During my next daylight recon of the compound, I saw 55-gallon drums ranged along the perimeter fence. I asked one of Al’s buzz cuts why they were there. He said the drums were filled with combustible material, probably gasoline, and wired: if the North Vietnamese penetrated the perimeter, the barrels would be detonated to wipe them out.

Another tour of the parking lot took me into a surreal world. Marines and civilians were cramming cars, my small white sedan among them, onto the side of the building by driving them into one another so that they formed a compacted mass. That done, the drivers turned their attention to the half-dozen cars still in the parking lot, large black sedans (including mine) and one jeep. These they used as ramming devices, crushing the heap of cars more tightly together. Then they turned the now-mangled sedans on the tennis courts. Again and again, they backed their vehicles to the perimeter and burned rubber to smash into the poles holding the fence around the courts until they tore out of the pavement. Next they used the cars as battering rams, flattening the nets and court fencing against the building. Lastly, they ground the vehicles they were driving into the jumble of mashed automobiles. The area between the fence and the wall of the building was now clear.

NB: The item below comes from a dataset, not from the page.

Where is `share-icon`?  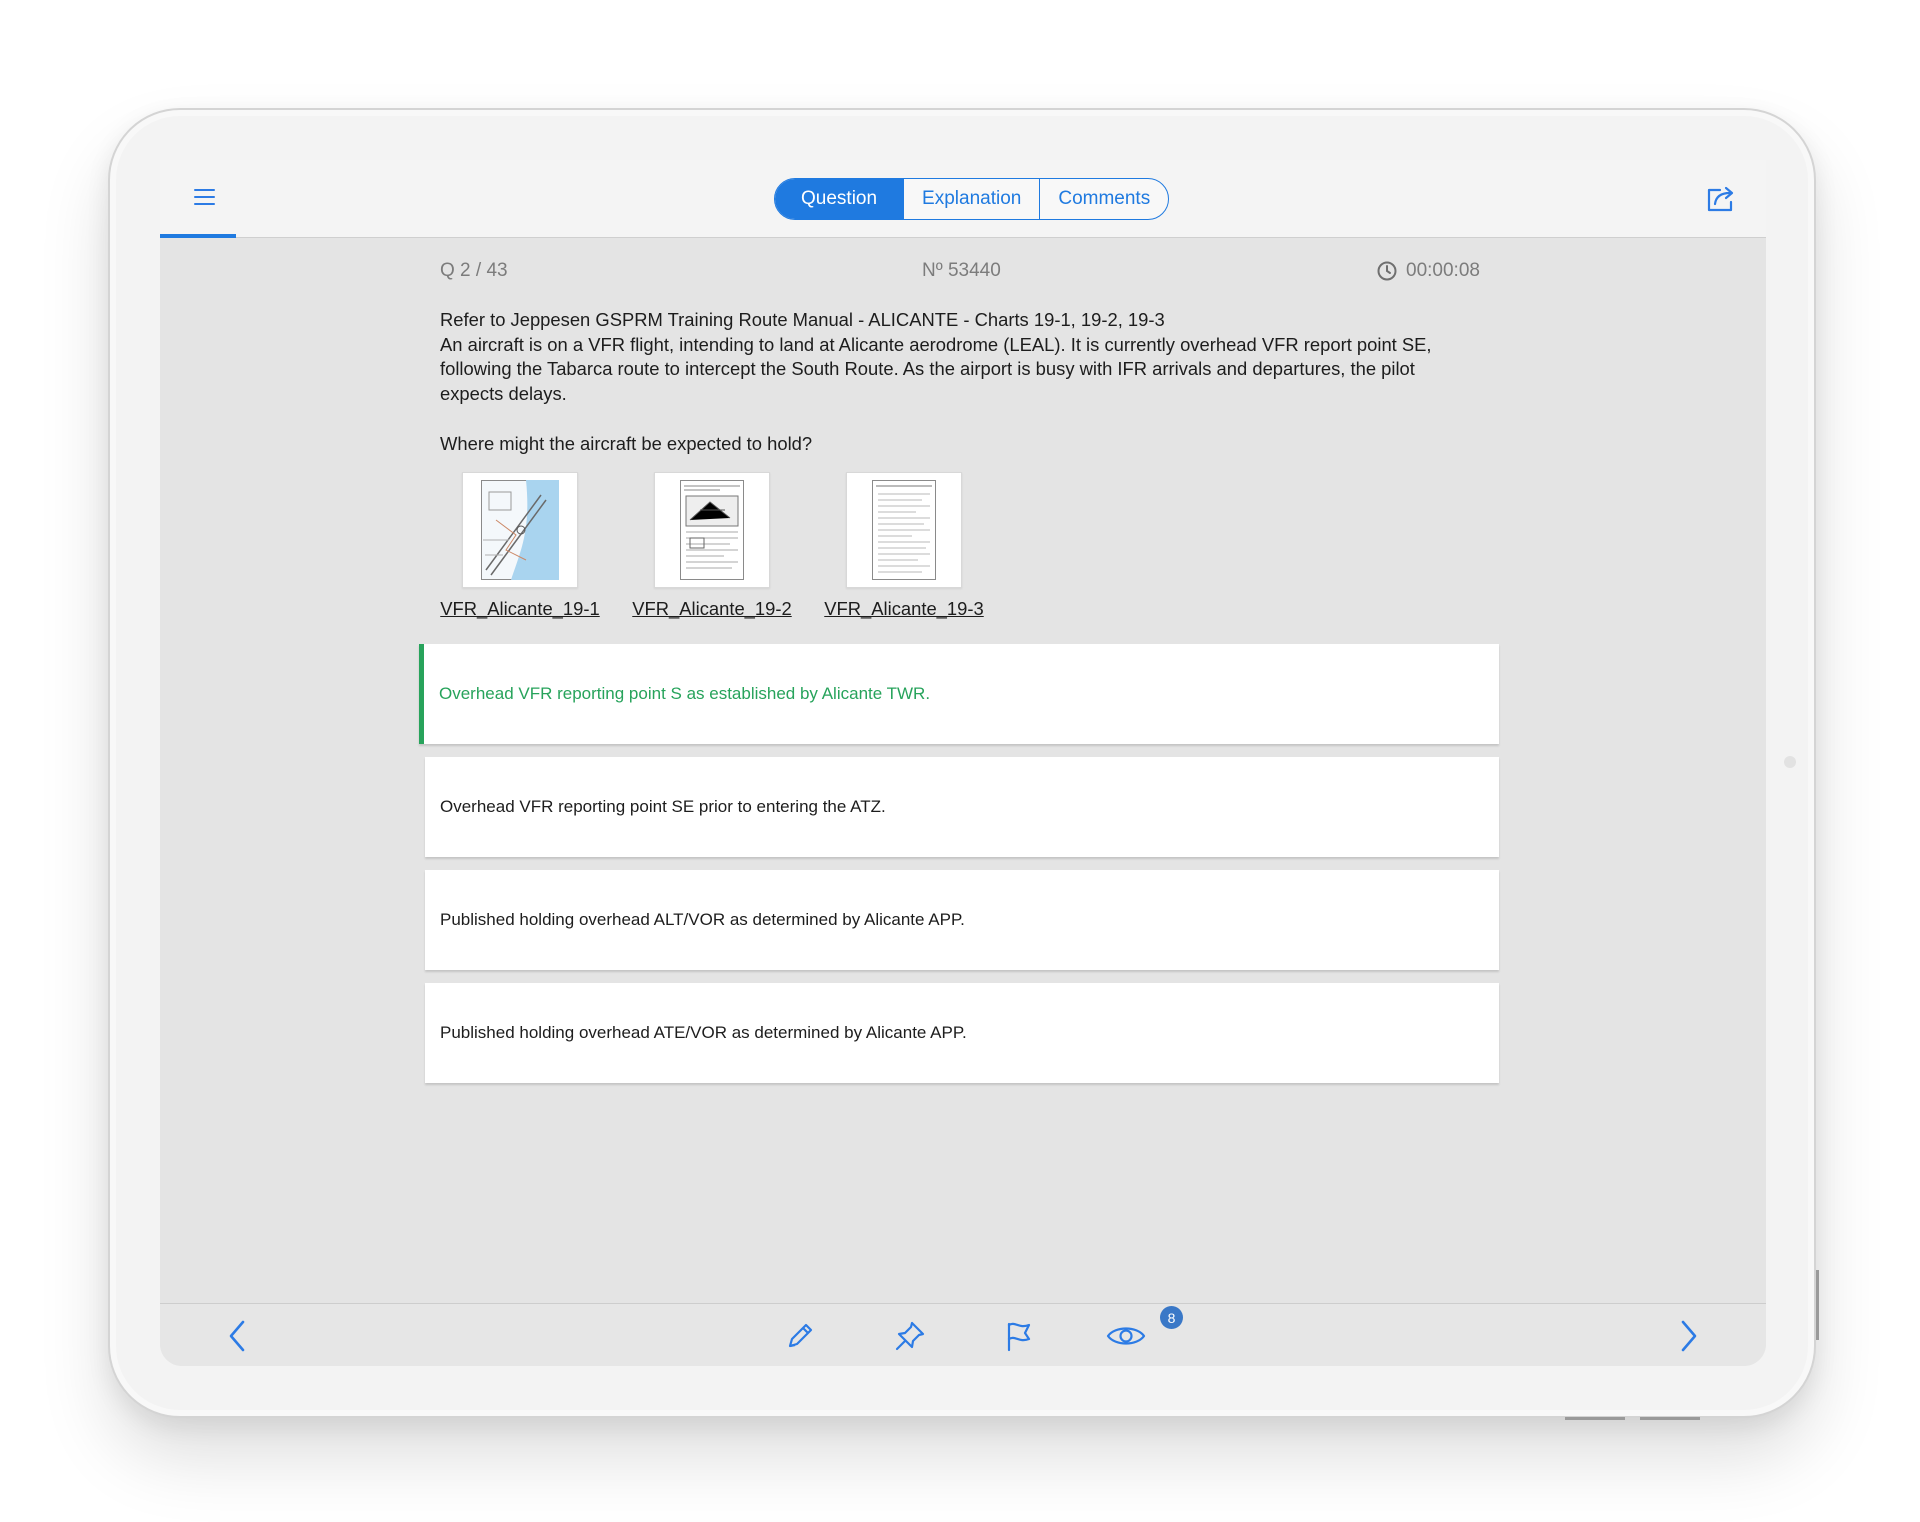 share-icon is located at coordinates (1720, 198).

It dawned on me what was going on. The small Air America slicks had been able to get into and out of the compound one at a time, without hitting parked cars or the tennis courts, but the much larger Marine CH-53’s—each could carry 55 troops loaded for combat—needed more unobstructed space, especially if two or three were in the compound at the same time. One more obstacle to our escape had been removed.